- **LISTED ENTRIES**:

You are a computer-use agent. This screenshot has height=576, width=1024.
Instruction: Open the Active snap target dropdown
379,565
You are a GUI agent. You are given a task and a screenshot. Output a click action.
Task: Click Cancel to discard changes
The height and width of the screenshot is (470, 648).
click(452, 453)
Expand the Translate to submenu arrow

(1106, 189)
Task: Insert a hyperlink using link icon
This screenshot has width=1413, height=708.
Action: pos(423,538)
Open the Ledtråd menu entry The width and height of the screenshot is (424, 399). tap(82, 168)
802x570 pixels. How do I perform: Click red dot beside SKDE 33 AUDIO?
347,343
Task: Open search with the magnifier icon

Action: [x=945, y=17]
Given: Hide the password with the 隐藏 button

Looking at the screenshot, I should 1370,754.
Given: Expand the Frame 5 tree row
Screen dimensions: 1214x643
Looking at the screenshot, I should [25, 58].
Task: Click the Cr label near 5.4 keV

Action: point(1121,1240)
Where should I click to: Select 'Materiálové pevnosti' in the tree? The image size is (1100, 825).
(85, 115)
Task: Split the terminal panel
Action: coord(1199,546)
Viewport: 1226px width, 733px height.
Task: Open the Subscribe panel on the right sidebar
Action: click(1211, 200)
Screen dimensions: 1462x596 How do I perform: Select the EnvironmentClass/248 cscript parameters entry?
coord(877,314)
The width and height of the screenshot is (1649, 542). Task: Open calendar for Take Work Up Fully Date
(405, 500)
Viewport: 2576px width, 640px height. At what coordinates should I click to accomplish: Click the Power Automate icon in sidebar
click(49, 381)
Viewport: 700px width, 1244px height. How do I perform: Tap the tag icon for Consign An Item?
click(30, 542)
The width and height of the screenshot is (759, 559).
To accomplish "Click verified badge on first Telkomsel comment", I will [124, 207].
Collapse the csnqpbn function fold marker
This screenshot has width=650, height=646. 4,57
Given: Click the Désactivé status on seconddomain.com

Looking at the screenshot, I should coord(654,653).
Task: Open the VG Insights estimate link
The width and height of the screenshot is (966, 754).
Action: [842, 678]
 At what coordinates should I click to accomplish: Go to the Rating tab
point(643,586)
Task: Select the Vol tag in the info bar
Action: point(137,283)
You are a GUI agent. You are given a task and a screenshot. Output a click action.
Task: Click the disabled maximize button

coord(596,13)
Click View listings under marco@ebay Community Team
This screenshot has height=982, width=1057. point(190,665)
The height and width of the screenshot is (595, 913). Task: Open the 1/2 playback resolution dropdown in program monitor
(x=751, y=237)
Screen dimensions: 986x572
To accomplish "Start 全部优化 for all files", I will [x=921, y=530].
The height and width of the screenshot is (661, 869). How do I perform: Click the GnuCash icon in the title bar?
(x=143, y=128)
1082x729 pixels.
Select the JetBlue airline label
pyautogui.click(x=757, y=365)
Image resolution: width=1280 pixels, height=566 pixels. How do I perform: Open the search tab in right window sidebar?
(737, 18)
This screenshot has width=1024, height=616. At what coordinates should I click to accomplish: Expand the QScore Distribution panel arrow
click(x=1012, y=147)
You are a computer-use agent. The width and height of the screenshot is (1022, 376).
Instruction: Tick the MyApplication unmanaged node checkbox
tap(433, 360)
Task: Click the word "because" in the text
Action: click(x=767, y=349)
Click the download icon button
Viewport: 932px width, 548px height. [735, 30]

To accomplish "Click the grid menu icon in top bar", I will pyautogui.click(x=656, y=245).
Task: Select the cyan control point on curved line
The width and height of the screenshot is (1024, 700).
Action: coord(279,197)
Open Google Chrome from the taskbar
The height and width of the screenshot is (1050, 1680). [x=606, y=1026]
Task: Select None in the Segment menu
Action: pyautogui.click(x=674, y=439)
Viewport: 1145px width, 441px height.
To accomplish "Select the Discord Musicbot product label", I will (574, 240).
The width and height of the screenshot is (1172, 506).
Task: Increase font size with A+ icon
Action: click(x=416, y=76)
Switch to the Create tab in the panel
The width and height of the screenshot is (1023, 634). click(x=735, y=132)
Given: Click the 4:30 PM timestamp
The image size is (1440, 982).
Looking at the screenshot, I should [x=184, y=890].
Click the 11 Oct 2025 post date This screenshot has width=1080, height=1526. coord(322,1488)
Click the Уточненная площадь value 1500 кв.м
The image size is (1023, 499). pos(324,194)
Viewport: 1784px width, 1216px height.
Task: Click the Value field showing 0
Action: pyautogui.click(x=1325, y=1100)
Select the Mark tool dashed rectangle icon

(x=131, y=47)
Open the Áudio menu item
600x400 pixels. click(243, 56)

- **WHAT THE TASK REQUIRES**:
With the line containing "Viewport: 1145px width, 441px height." as the first and the final line of the records as the last, copy that span exactly and nothing more.

- **TASK RESPONSE**:
Viewport: 1145px width, 441px height.
To accomplish "Select the Discord Musicbot product label", I will (574, 240).
The width and height of the screenshot is (1172, 506).
Task: Increase font size with A+ icon
Action: click(x=416, y=76)
Switch to the Create tab in the panel
The width and height of the screenshot is (1023, 634). click(x=735, y=132)
Given: Click the 4:30 PM timestamp
The image size is (1440, 982).
Looking at the screenshot, I should [x=184, y=890].
Click the 11 Oct 2025 post date This screenshot has width=1080, height=1526. coord(322,1488)
Click the Уточненная площадь value 1500 кв.м
The image size is (1023, 499). pos(324,194)
Viewport: 1784px width, 1216px height.
Task: Click the Value field showing 0
Action: pyautogui.click(x=1325, y=1100)
Select the Mark tool dashed rectangle icon

(x=131, y=47)
Open the Áudio menu item
600x400 pixels. click(243, 56)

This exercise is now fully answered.